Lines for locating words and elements
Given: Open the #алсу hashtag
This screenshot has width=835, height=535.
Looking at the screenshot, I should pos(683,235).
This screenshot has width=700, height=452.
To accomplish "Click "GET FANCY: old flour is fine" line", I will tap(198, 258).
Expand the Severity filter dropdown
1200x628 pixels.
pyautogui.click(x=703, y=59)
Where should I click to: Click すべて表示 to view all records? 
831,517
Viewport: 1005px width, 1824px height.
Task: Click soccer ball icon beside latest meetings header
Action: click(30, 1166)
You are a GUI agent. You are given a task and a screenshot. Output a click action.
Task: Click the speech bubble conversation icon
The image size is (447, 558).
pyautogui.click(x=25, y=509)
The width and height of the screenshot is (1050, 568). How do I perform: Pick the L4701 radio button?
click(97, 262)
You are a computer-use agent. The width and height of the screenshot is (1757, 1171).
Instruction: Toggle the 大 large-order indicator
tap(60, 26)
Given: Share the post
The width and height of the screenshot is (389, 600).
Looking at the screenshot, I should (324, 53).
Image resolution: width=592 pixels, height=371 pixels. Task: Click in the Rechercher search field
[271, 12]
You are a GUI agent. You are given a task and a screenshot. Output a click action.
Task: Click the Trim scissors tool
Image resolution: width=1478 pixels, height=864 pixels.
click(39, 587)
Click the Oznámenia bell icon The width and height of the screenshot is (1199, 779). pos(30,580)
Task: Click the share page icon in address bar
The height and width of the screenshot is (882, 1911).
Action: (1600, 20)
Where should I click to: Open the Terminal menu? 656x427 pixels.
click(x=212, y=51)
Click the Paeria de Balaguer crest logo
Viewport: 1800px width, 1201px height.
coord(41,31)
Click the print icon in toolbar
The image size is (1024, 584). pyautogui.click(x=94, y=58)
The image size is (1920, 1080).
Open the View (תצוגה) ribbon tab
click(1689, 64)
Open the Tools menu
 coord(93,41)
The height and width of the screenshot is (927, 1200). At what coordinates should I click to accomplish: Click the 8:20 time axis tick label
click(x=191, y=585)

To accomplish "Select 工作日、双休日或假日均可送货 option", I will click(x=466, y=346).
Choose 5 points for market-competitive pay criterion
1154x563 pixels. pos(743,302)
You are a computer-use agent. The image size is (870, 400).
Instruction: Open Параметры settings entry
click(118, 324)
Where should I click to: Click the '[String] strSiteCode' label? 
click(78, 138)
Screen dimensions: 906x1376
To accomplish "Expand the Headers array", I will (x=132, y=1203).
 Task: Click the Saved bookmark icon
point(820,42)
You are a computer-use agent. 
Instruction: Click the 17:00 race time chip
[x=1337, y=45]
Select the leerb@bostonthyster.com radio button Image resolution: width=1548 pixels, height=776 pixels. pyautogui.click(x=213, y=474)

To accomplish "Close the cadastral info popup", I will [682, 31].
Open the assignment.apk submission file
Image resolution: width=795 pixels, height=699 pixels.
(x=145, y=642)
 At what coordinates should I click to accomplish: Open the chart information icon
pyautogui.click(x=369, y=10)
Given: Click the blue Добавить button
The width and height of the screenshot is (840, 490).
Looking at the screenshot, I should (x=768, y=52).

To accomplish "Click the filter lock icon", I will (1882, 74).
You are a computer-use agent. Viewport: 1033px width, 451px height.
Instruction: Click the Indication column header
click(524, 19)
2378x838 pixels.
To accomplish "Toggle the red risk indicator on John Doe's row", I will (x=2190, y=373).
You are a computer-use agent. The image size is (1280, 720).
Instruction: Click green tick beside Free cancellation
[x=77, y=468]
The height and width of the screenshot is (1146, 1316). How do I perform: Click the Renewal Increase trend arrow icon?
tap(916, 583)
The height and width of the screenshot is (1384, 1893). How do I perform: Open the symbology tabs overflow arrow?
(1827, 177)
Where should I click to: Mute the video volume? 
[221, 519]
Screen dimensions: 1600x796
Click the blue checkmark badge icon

EXERCISE INSTRUCTIONS: Rewrite the lines as a numbered list, beginning with the line that contains "Click the Paeria de Balaguer crest logo" and continuing through the line that contains "will (1882, 74).". Leave out any blank lines.

FINISHED TASK:
1. Click the Paeria de Balaguer crest logo
2. Viewport: 1800px width, 1201px height.
3. coord(41,31)
4. Click the print icon in toolbar
5. The image size is (1024, 584). pyautogui.click(x=94, y=58)
6. The image size is (1920, 1080).
7. Open the View (תצוגה) ribbon tab
8. click(1689, 64)
9. Open the Tools menu
10.  coord(93,41)
11. The height and width of the screenshot is (927, 1200). At what coordinates should I click to accomplish: Click the 8:20 time axis tick label
12. click(x=191, y=585)
13. To accomplish "Select 工作日、双休日或假日均可送货 option", I will click(x=466, y=346).
14. Choose 5 points for market-competitive pay criterion
15. 1154x563 pixels. pos(743,302)
16. You are a computer-use agent. The image size is (870, 400).
17. Instruction: Open Параметры settings entry
18. click(118, 324)
19. Where should I click to: Click the '[String] strSiteCode' label? 
20. click(78, 138)
21. Screen dimensions: 906x1376
22. To accomplish "Expand the Headers array", I will (x=132, y=1203).
23.  Task: Click the Saved bookmark icon
24. point(820,42)
25. You are a computer-use agent. 
26. Instruction: Click the 17:00 race time chip
27. [x=1337, y=45]
28. Select the leerb@bostonthyster.com radio button Image resolution: width=1548 pixels, height=776 pixels. pyautogui.click(x=213, y=474)
29. To accomplish "Close the cadastral info popup", I will [682, 31].
30. Open the assignment.apk submission file
31. Image resolution: width=795 pixels, height=699 pixels.
32. (x=145, y=642)
33.  At what coordinates should I click to accomplish: Open the chart information icon
34. pyautogui.click(x=369, y=10)
35. Given: Click the blue Добавить button
36. The width and height of the screenshot is (840, 490).
37. Looking at the screenshot, I should (x=768, y=52).
38. To accomplish "Click the filter lock icon", I will (1882, 74).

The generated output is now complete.